--- BEGIN Record list ---

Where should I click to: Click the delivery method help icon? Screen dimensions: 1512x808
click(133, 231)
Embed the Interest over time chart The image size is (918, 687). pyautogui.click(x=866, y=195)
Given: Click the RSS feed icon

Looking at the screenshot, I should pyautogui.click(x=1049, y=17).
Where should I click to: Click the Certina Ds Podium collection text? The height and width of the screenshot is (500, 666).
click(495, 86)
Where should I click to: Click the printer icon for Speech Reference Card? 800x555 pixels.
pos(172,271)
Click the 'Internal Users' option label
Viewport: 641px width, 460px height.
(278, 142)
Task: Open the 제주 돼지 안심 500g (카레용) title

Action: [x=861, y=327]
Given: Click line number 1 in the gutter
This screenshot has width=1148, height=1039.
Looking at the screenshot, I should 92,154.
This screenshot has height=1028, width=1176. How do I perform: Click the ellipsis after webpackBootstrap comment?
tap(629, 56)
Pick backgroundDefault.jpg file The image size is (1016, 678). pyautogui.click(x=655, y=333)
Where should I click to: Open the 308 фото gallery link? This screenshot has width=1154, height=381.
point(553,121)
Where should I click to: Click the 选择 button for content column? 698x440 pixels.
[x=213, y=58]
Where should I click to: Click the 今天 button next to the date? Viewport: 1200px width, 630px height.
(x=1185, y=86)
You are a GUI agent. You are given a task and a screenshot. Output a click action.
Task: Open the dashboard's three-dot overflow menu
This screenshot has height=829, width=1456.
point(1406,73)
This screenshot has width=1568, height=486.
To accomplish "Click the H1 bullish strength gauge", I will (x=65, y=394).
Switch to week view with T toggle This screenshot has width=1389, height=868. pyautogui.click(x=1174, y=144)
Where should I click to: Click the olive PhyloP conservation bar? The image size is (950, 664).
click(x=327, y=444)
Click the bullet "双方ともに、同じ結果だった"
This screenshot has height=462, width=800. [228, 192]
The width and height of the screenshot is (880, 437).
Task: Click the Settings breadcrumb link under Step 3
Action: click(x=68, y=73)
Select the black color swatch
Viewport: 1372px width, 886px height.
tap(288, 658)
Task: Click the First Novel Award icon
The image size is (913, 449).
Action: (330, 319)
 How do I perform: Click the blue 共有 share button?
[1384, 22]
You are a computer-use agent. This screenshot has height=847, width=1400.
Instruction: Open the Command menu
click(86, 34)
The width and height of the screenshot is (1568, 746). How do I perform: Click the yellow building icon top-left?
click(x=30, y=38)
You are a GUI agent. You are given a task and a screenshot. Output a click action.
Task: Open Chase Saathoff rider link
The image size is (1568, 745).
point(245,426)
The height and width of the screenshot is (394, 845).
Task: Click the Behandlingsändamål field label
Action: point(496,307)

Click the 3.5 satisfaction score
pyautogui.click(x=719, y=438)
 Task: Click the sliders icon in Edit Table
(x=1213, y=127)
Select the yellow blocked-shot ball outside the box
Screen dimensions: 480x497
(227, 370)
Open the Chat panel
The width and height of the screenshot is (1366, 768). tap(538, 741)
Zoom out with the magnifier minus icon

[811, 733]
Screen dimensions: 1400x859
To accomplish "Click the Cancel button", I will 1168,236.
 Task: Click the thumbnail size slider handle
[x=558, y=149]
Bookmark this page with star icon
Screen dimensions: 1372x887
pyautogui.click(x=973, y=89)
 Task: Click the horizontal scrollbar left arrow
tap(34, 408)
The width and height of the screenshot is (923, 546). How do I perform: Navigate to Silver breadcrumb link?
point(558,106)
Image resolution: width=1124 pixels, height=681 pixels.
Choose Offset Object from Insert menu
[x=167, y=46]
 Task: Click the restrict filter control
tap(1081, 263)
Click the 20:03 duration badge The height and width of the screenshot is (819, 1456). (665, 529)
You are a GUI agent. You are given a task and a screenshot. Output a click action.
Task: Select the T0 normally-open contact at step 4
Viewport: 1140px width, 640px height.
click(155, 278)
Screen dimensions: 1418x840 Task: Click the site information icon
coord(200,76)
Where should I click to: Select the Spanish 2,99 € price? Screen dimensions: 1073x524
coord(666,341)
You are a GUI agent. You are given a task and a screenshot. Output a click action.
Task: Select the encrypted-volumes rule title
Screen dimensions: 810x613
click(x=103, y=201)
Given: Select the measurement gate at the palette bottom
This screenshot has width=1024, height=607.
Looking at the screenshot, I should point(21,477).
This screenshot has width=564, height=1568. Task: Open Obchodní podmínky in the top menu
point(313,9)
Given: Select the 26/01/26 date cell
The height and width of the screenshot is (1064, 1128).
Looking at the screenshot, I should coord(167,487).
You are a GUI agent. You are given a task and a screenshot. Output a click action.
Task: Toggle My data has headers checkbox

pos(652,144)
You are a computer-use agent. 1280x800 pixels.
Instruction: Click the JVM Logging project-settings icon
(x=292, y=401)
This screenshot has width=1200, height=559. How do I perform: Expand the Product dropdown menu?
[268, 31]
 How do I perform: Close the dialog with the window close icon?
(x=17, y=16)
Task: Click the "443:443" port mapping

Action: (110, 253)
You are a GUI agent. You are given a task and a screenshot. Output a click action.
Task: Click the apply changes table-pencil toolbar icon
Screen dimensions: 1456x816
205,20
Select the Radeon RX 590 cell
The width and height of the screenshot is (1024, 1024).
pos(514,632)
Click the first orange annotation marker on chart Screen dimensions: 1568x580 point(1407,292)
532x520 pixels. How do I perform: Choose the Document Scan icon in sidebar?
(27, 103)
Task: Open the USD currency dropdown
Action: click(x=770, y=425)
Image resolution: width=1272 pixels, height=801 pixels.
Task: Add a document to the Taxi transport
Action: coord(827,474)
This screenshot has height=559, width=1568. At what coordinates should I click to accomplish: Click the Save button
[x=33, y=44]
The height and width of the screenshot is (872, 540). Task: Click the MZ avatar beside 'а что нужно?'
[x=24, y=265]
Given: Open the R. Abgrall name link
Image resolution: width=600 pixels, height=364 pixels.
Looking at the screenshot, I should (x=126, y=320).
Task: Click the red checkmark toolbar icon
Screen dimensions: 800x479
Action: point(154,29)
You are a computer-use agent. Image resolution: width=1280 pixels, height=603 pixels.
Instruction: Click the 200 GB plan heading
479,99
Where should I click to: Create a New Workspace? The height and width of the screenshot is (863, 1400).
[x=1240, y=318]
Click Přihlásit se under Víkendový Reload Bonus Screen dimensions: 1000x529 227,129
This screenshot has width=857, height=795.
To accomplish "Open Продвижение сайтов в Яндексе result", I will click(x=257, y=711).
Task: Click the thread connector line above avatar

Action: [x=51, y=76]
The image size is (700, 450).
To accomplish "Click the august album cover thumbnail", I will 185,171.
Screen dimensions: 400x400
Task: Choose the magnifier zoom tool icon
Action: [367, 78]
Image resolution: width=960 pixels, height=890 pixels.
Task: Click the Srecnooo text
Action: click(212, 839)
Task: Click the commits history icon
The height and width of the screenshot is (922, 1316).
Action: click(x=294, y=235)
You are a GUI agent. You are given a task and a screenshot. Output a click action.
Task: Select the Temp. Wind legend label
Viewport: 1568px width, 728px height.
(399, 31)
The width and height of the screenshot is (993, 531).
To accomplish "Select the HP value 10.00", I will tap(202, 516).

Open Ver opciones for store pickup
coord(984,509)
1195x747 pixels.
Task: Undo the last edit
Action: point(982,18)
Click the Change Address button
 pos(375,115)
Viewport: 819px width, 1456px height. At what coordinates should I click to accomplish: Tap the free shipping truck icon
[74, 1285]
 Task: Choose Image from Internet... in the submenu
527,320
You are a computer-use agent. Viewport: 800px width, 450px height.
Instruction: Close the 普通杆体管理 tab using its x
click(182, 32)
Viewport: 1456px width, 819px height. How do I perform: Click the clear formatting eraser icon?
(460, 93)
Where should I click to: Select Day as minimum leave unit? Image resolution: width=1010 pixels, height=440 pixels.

--- END Record list ---

## Work to be completed:
Starting at the line that contains "Task: Click the horizontal" and ending at the line that contains "point(313,9)", rewrite the data with "Screen dimensions" changed to "Display size" and everything else left the same.

## Result of this exercise:
 Task: Click the horizontal scrollbar left arrow
tap(34, 408)
The width and height of the screenshot is (923, 546). How do I perform: Navigate to Silver breadcrumb link?
point(558,106)
Image resolution: width=1124 pixels, height=681 pixels.
Choose Offset Object from Insert menu
[x=167, y=46]
 Task: Click the restrict filter control
tap(1081, 263)
Click the 20:03 duration badge The height and width of the screenshot is (819, 1456). (665, 529)
You are a GUI agent. You are given a task and a screenshot. Output a click action.
Task: Select the T0 normally-open contact at step 4
Viewport: 1140px width, 640px height.
click(155, 278)
Display size: 1418x840 Task: Click the site information icon
coord(200,76)
Where should I click to: Select the Spanish 2,99 € price? Display size: 1073x524
coord(666,341)
You are a GUI agent. You are given a task and a screenshot. Output a click action.
Task: Select the encrypted-volumes rule title
Display size: 810x613
click(x=103, y=201)
Given: Select the measurement gate at the palette bottom
This screenshot has width=1024, height=607.
Looking at the screenshot, I should point(21,477).
This screenshot has width=564, height=1568. Task: Open Obchodní podmínky in the top menu
point(313,9)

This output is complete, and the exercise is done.